Good luck on finding an operational drive for that one! The ADR-ish tape reader works like the inside of a VCR, and the drives broke down easily(between 1 and three years if they do a daily backup, if your data throughput is unstable causing the drive to spool back and forth all the time and stopping and restarting(The guys at quantum call this effect"shoe-ing"(or that is the way they pronounce it)), the devices break down within a year.


Finder of things, Doer of stuff
If the library is willing to fork out cash, there are professional services out there for retrieving data off of obsolete formats.

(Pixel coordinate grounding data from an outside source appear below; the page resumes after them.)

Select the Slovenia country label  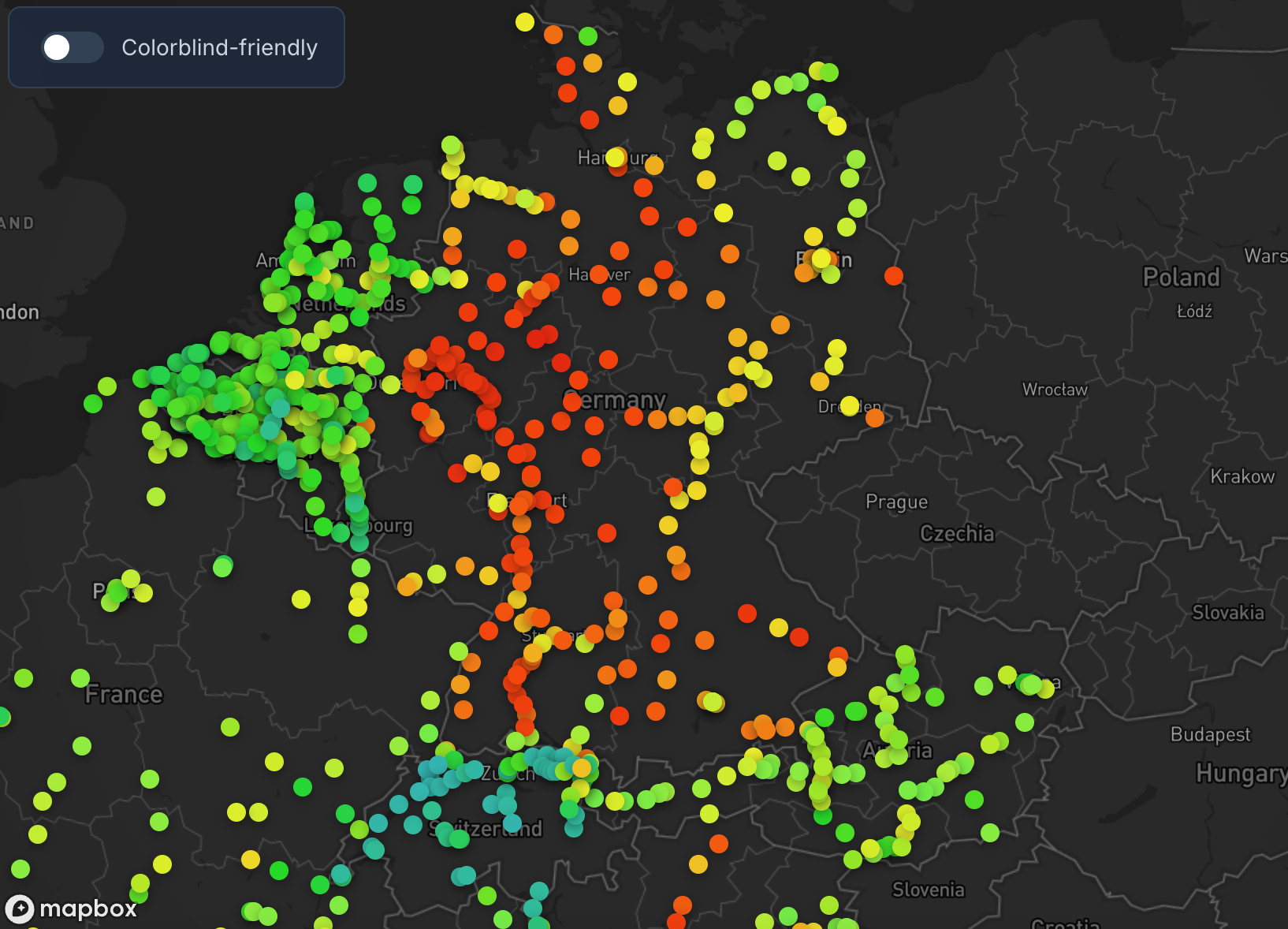pyautogui.click(x=928, y=890)
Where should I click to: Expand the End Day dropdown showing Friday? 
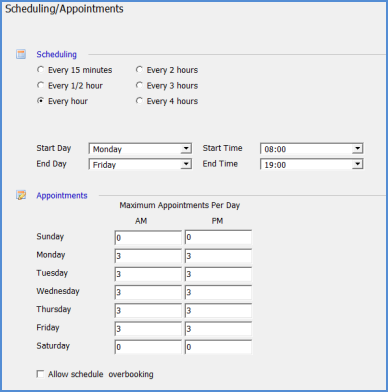(x=140, y=164)
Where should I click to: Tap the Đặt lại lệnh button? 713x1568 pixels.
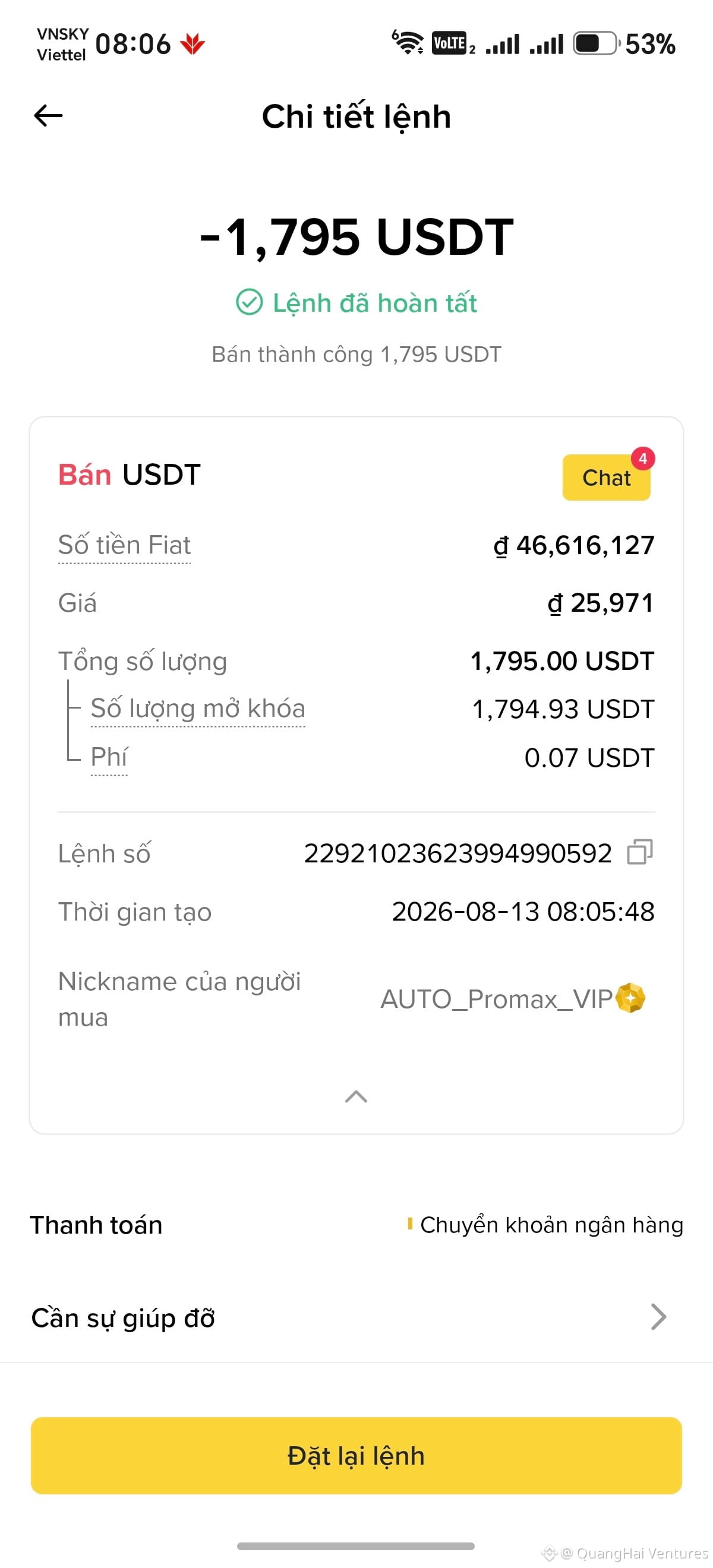click(x=356, y=1455)
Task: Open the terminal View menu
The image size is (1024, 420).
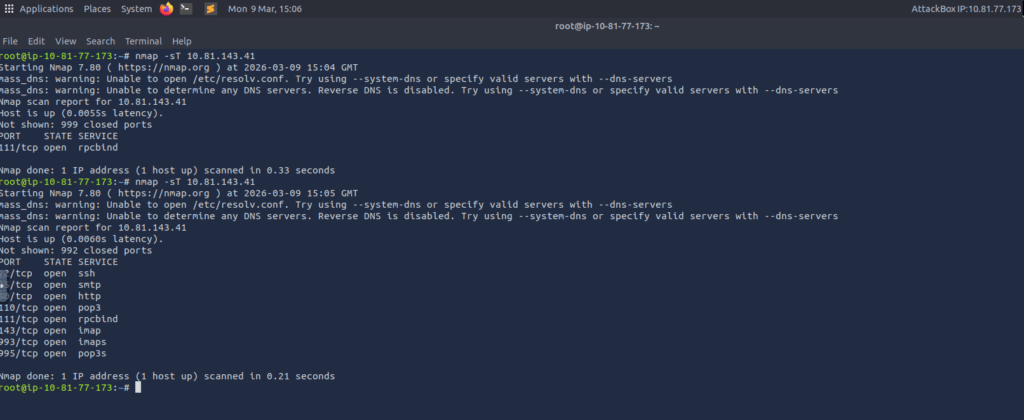Action: click(65, 40)
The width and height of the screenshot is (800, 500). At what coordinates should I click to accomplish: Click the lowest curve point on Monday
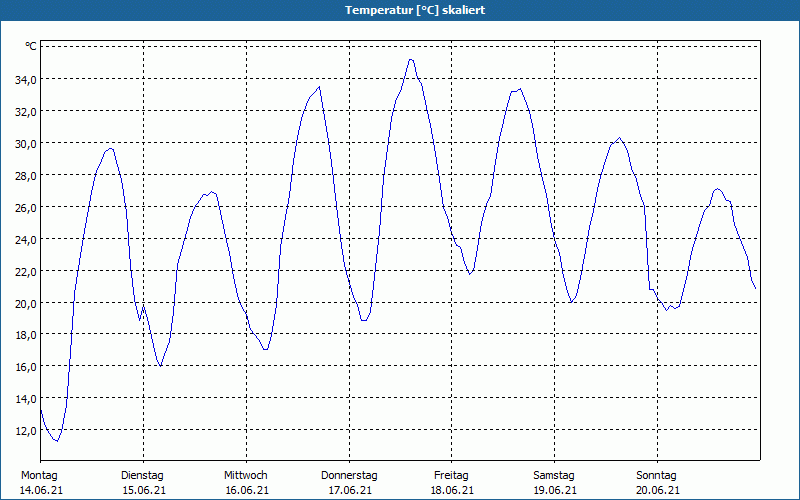click(57, 441)
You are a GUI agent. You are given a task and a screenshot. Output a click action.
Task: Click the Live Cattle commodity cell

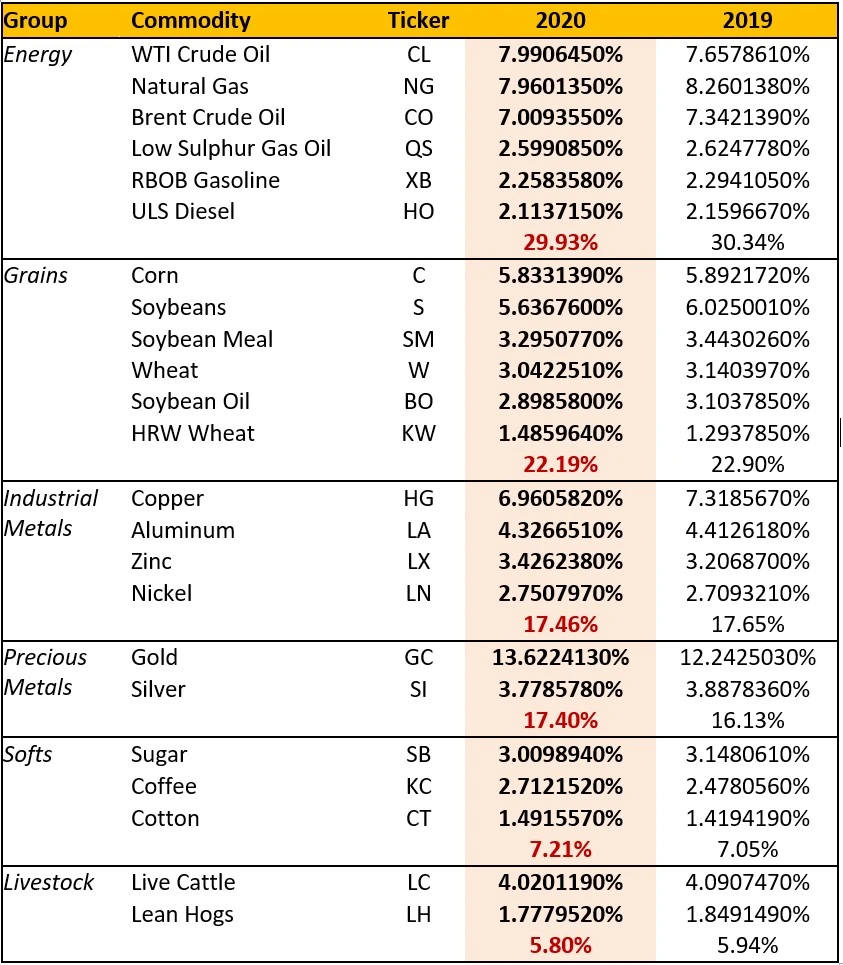pyautogui.click(x=183, y=882)
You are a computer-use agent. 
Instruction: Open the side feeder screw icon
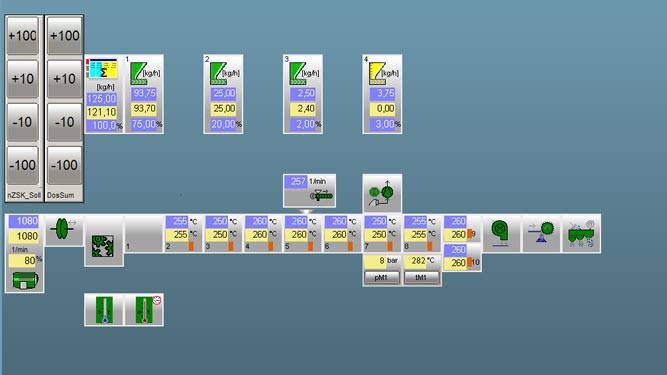pyautogui.click(x=322, y=196)
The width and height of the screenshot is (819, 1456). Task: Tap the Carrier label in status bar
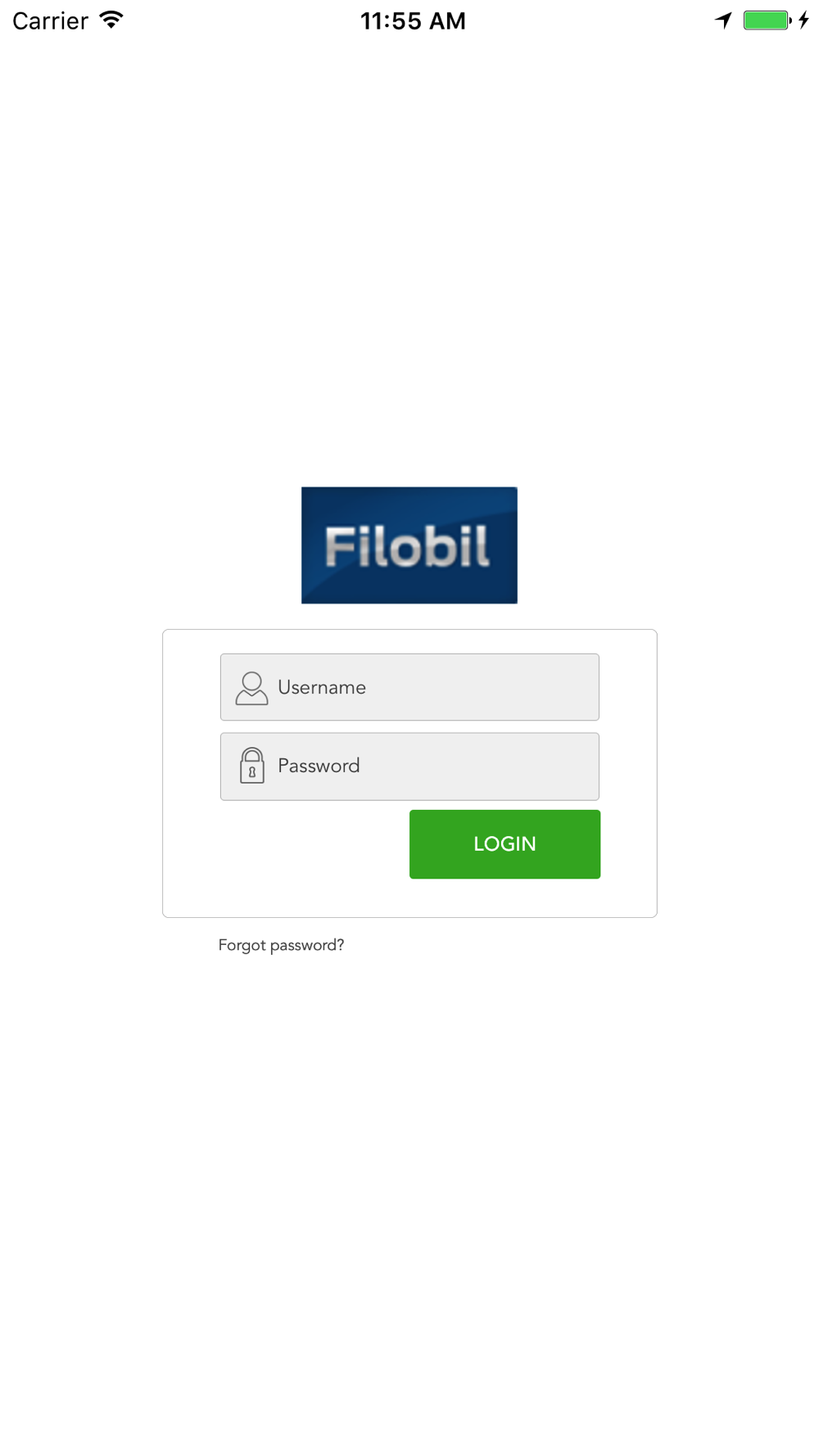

However, if you can figure this out and have access to old tape drives or can find the right ones, this may be the more cost effective route. Note that, not only do you need the data off the drive, you do need to know what kind of system and OS this is from to make the data useful.


Vice Admiral
-Ah, i see it has been identified-

Operating system will not matter much, but you need to be sure you use thesame backup software(or a higher version). In that era Arcserve is your best bet. ;)


Rear Admiral
Update for all who are interested:

Someone here at the university managed to pop on of these in...and all of the files are from some obsolete library cataloging/management software (I don't recall the name) that was used back in 1994-1996. So obsolete and ancient that the university doesn't even have any copies of this software left.

So obsolete, in fact, that only one college/university in the USA still uses it, and they're all the way in Wisconsin. We're going to see if they can help us out with it; if not, we're going to have to see about using some professional service.